These fascinating images unearthed in our archives show a lost Manchester department store that has been loved for decades.
An iconic part of the city center for generations, Paulden’s marked a turning point in the design of shops and buildings when it opened over a century ago.
With roots dating back to the 1860s, it offered a new and luxurious shopping experience for the people of Manchester and was the first in the UK to be fitted with electric lighting, escalators, elevators and floor-to-ceiling windows.
Read more: Invisible for decades – the pictures that will take you back in time in Stockport to the 70s
Radical-thinking store owners were also among the first to consider setting up a delivery service – using cars.
Here we take a brief look back at Paulden’s history in Manchester and a number of photos from our archive, Mirrorpix, which have not been seen in years.
According to the National Archives, in the 1860s William Paulden began trading in a store on Stretford Road, Manchester.
The owner was listed as a ‘grand clothier, silk merchant and chic storekeeper’, before the business later moved to a specially designed store on the corner of Stretford Road and Chatham Street in 1879.
Sales were promoted by innovative window displays and in-store entertainment, seeing a three-piece band, model parades, and special events over Easter and Christmas – including a basement farm where the kids had to guess. the number of Easter eggs to win a puppy.
According to the National Archives, the staff uniform was said to be navy blue and yellow or navy blue and silver, but in the afternoon the staff changed to “evening dress.”
Beloved for generations, the department store is still remembered today for everything from selling furniture to its popular café.
The original store was on Cavendish Street and the site is now occupied by the Cambridge Hall of Residence at Manchester Metropolitan University.

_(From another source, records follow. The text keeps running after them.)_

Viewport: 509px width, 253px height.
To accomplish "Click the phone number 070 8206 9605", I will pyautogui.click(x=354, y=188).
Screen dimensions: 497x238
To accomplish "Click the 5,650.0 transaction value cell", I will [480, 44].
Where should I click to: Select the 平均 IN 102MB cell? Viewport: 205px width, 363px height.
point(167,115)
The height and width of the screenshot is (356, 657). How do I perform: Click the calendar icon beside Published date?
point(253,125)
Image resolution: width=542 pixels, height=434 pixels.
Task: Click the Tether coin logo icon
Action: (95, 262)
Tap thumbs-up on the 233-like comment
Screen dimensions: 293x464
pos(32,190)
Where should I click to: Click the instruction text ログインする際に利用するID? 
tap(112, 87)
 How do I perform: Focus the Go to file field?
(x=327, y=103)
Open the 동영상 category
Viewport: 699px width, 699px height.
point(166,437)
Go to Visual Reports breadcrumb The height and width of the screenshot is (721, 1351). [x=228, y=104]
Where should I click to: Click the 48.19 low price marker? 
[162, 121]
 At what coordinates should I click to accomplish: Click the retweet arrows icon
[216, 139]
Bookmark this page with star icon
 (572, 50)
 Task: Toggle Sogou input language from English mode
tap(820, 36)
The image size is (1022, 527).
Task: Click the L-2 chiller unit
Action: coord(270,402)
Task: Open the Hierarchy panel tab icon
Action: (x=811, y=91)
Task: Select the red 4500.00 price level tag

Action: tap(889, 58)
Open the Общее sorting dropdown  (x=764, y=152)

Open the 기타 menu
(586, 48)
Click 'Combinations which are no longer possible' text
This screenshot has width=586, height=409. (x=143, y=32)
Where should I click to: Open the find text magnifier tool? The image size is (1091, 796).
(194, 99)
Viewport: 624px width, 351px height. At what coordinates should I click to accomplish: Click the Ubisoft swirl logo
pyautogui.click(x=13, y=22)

He was damaged during the Manchester Blitz, but after his resurrection in the Ryland building, he became a direct rival to Lewis.
Paulden’s was taken over by Debenhams in the 1920s, but continued to trade under its original name until 1973.
In 1957 Pauldens underwent a huge renovation but, a few days before it reopened, it was destroyed by fire.
The cause of the blaze was never identified, but Paulden began trading temporarily at an army barracks on Medlock Street.
In 1959 it reopened in the old Rylands warehouse on the corner of Market Street and Piccadilly Gardens.
These images, from our Mirrorpix archive, show the building’s life through the years, from the 50s Paulden to a renamed Debenhams in the 90s.
A number of buyers can be seen eagerly lining up to enter, while other images show the historic site in all its glory.
Debenhams, which had occupied the Grade II listed Rylands building since 1973, closed its flagship store after being taken into administration last year, putting 12,000 jobs at risk across the UK.
This year, Manchester evening news Reported on major plans to redevelop the Rylands Building to provide a new, street-level shopping arcade, as well as several floors of new office space, have been touted by owners AM Alpha.
It would also mean that the Grade II listed monument on Market Street gets a much needed makeover aimed at restoring its Art Deco glory.
Do you remember Pauldens? Let us know in the comments section below.